In Dzik and Zipkin’s case, the concept seemed natural: A friend who’d made his own inspired them. “It’s something we wanted to do before we were engaged,” Dzik said. Over the course of several months before the wedding, Zipkin had pored over old bentchers and songbooks for material, translating the gender-specific liturgy of traditional songs into a more gender-neutral language. Dzik had designed a slightly larger bentcher than usual, spacing Hebrew, translation and transliteration over pages made with heavy paper. “Pairing of English and Hebrew fonts is not so easy,” said Dzik, who has just earned a master’s degree in graphic design from Yale University. (Among other popular custom-bentchers made by the overeducated is Anim Zmirot, made by Harvard Alums in 1999.) The couple even designed a Hebrew font for the book’s cover, dubbing it Nishron, a combination of Hebrew words similar to their last names. “In the last few weeks before our wedding, we would sit together with our laptops, with him translating and me designing,” Dzik said.
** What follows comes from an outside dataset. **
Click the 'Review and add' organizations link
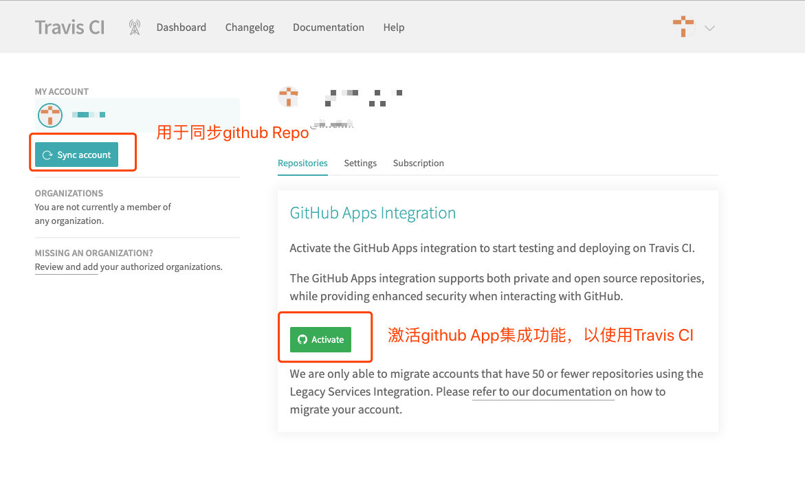The width and height of the screenshot is (805, 498). (x=67, y=267)
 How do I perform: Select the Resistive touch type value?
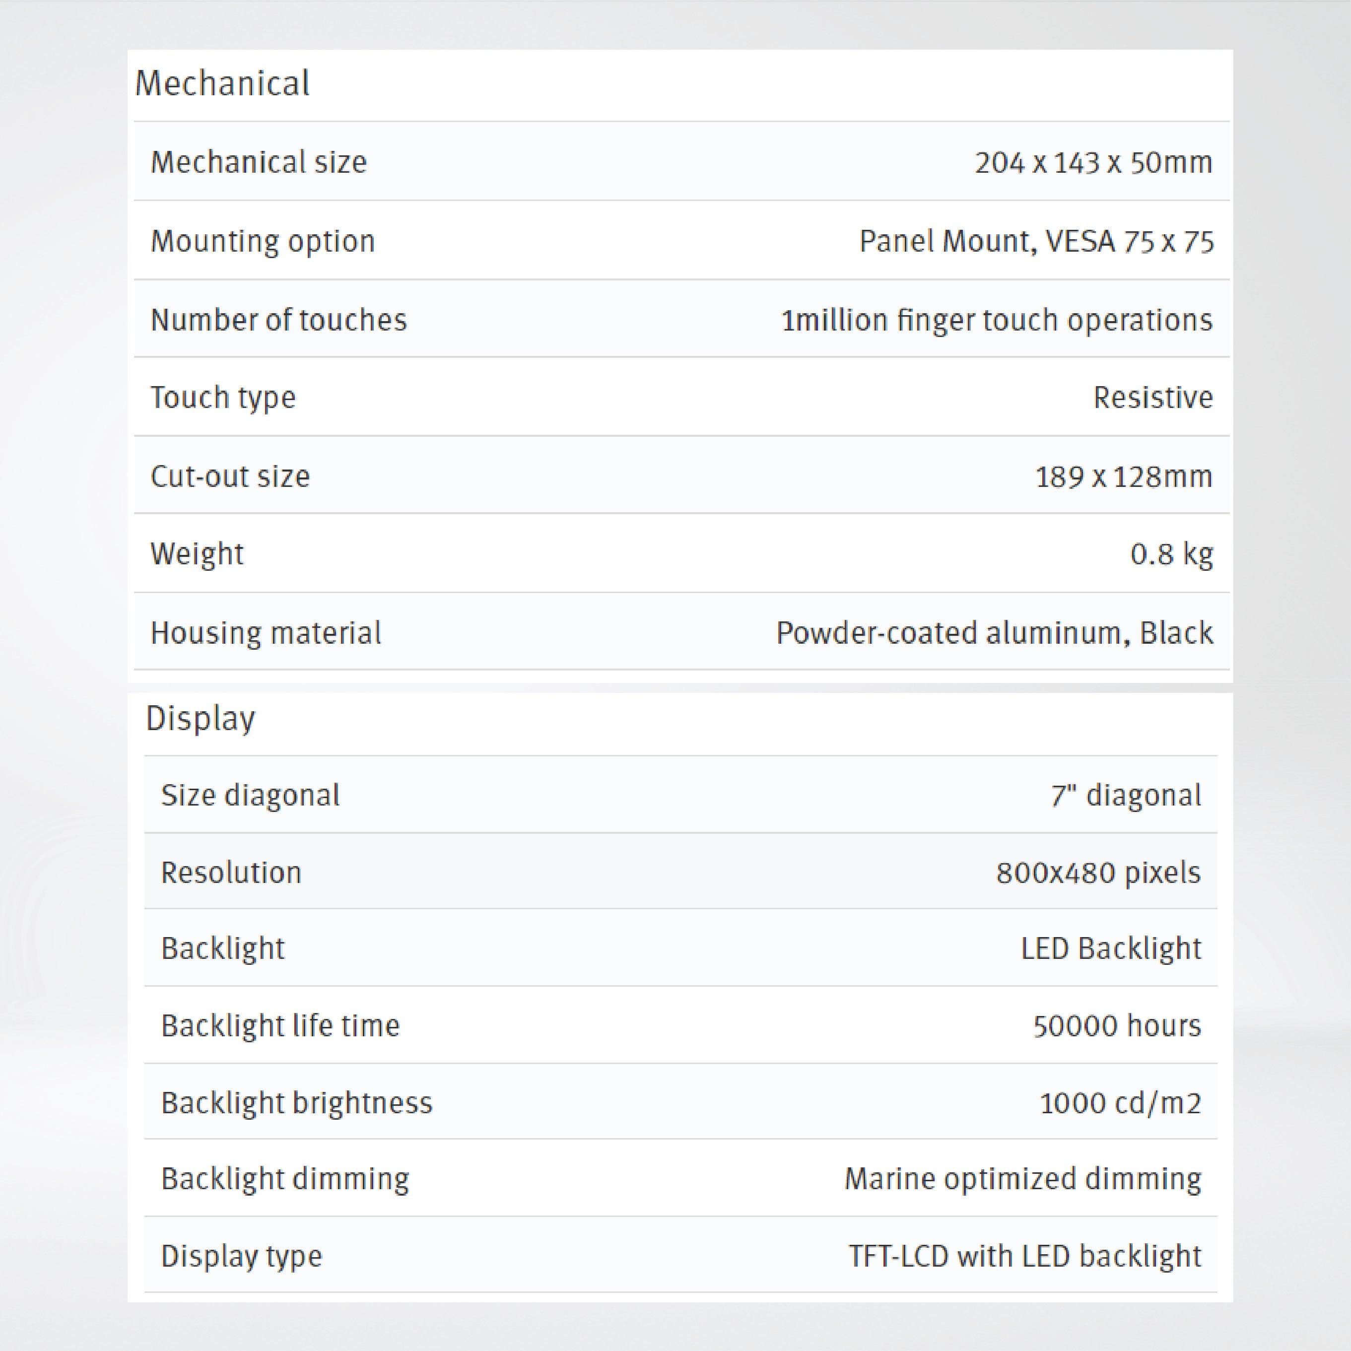click(1153, 397)
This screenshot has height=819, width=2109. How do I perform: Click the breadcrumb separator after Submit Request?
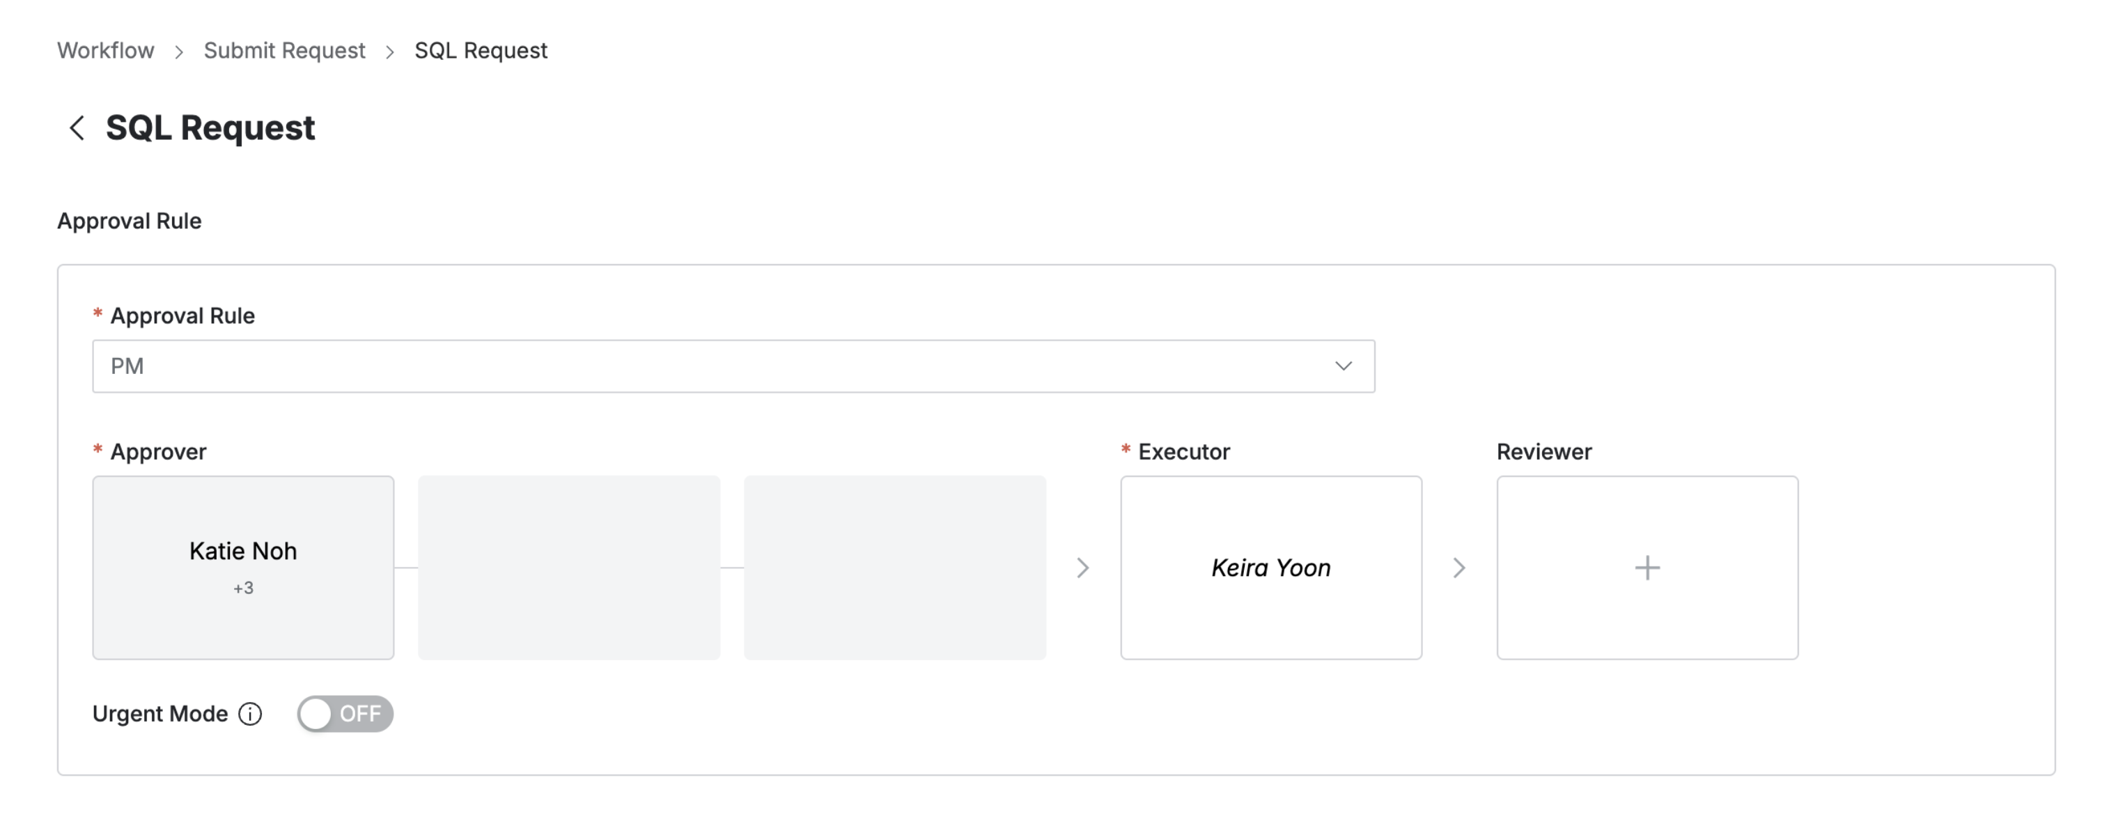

The day came; some 300 bentchers made their way to Sabbath tables across America, and Eit Hazamir Higiyah has, well, arrived.

A year passed — and then e-mails started arriving. Friends — and dinner guests of friends — tracked down the pair prior to weddings and asked for editions with personalized covers. Zipkin and Dzik hadn’t planned on getting into the bentcher business. “We were kind of like, huh? Did we make it for just for us?” Dzik said. But since then, they have negotiated with a local printer and started a side business that has operated steadily by word of mouth. Now, Dzik gets two or three e-mails a month on a regular basis, mostly requesting wedding bentchers. Congregations have used the bentcher for special events; a lesbian friend used it for a commitment ceremony with a partner. “When it’s time for bentching [saying the Grace After Meals], I’m glad they’re holding mine,” Dzik said.

Ochs, who writes about Jewish ritual, discovered Eit Hazamir when her daughter’s fiance brought it home from a wedding. Struck by what she called “fresh and unapologetic” translations, she subsequently got permission from the book’s creators to use the translation of the song “Eishet Chayil” (“A Woman of Valor”) in “Sarah Laughed” a book that she originally published in 2004 (McGraw-Hill). “She would trade like a sea merchant in order to obtain goods for her family,” one of Zipkin’s lines reads. A more literal translation would be: “She is like a merchant’s ships, obtaining sustenance from afar.”

Especially important to the pair, who like to sing at their Sabbath table, was the inclusion of some 65 songs. Government attorney Adam Szubin, who used Eit Hazamir for his 2004 wedding, explained, “We wanted a bentcher that offered Jewish songs, Israeli songs, some Yiddish songs… we loved the design.”

Dzik told of how, by taking an active role in planning the spiritual side of a wedding, a couple changes their event “from being a party thrown by their parents to being a ceremony actually inspired by the community.”

Szubin agreed. “Otherwise it’s very passive for the bride and groom,” he said. “I’ve been to three different weddings where people compose their own music, [though] maybe because I’m in a fruity crowd.”

Eli Kintisch, a former reporter with the Forward, is a writer at Science magazine.